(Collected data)
□ □ □ □
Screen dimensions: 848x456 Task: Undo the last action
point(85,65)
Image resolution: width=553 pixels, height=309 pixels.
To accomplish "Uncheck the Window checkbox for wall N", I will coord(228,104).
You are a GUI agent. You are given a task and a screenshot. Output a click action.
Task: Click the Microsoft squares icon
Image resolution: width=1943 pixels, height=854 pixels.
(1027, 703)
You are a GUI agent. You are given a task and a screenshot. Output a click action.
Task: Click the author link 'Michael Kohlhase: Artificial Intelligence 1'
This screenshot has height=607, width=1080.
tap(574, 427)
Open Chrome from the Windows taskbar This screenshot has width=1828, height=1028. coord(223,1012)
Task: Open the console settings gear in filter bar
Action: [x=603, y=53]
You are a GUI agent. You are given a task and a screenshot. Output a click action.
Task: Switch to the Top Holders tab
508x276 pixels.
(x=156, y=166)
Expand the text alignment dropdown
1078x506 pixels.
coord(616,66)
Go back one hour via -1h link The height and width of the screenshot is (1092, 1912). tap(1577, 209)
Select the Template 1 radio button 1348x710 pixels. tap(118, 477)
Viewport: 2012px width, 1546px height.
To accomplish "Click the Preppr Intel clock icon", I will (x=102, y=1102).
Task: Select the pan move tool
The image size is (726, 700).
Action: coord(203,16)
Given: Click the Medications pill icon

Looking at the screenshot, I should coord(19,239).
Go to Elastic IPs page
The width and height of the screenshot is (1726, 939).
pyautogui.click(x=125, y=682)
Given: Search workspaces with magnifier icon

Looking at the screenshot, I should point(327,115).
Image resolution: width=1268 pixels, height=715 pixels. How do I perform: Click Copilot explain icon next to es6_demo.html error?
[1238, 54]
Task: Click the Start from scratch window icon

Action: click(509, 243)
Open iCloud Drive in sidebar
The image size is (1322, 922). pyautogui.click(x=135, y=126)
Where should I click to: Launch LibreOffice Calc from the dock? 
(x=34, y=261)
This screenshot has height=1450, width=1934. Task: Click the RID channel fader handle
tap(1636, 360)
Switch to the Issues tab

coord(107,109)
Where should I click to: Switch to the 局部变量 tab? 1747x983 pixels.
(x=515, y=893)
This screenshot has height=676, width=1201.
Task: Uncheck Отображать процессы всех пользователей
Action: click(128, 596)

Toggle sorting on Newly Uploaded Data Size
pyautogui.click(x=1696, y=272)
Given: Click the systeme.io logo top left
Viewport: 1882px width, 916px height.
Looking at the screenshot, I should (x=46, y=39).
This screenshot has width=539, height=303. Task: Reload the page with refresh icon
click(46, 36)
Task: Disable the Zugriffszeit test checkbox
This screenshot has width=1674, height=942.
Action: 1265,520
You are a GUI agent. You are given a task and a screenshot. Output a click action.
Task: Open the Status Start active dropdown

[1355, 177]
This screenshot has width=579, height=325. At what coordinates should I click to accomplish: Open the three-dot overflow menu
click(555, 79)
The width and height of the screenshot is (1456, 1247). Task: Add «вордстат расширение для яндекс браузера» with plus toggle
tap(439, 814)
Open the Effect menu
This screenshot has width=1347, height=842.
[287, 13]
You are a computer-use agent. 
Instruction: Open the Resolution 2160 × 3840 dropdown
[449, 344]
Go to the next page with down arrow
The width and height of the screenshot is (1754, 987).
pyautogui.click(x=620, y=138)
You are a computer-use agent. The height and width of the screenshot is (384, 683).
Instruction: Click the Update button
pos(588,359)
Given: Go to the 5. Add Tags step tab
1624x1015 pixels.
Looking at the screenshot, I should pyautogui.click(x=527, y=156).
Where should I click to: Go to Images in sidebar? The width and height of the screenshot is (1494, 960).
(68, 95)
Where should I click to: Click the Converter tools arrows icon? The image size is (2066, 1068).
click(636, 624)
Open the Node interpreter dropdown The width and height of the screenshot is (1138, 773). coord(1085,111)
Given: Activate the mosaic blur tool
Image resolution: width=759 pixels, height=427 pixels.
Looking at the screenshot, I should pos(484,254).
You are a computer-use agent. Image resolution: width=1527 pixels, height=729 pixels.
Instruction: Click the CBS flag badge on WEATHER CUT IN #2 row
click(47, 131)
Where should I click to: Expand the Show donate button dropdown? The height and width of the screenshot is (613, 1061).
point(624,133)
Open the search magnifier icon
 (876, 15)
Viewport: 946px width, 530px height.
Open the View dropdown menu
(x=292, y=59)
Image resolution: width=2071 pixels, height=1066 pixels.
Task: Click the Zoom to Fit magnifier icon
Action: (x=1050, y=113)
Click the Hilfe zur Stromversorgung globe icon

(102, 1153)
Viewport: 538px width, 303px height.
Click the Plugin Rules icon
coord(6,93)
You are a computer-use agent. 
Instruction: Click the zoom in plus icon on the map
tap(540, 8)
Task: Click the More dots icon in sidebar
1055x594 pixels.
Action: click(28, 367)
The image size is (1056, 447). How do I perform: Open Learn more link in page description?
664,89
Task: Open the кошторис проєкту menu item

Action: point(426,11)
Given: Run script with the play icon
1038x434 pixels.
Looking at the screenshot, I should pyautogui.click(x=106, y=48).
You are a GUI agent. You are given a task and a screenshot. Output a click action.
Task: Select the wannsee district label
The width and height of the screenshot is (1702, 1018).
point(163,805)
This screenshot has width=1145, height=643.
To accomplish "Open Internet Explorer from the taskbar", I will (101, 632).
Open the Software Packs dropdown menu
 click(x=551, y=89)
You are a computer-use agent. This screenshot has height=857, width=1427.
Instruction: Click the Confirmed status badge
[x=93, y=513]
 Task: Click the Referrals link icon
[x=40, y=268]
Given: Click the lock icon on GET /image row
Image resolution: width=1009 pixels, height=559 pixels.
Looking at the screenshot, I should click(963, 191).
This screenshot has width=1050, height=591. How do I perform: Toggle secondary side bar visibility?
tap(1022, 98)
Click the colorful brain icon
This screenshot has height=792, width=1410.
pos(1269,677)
□ □ □ □
# Work instructions:
For the word "checkbox", please count the lines in the data where it appears and respond with the number only.

# Response for this exercise:
2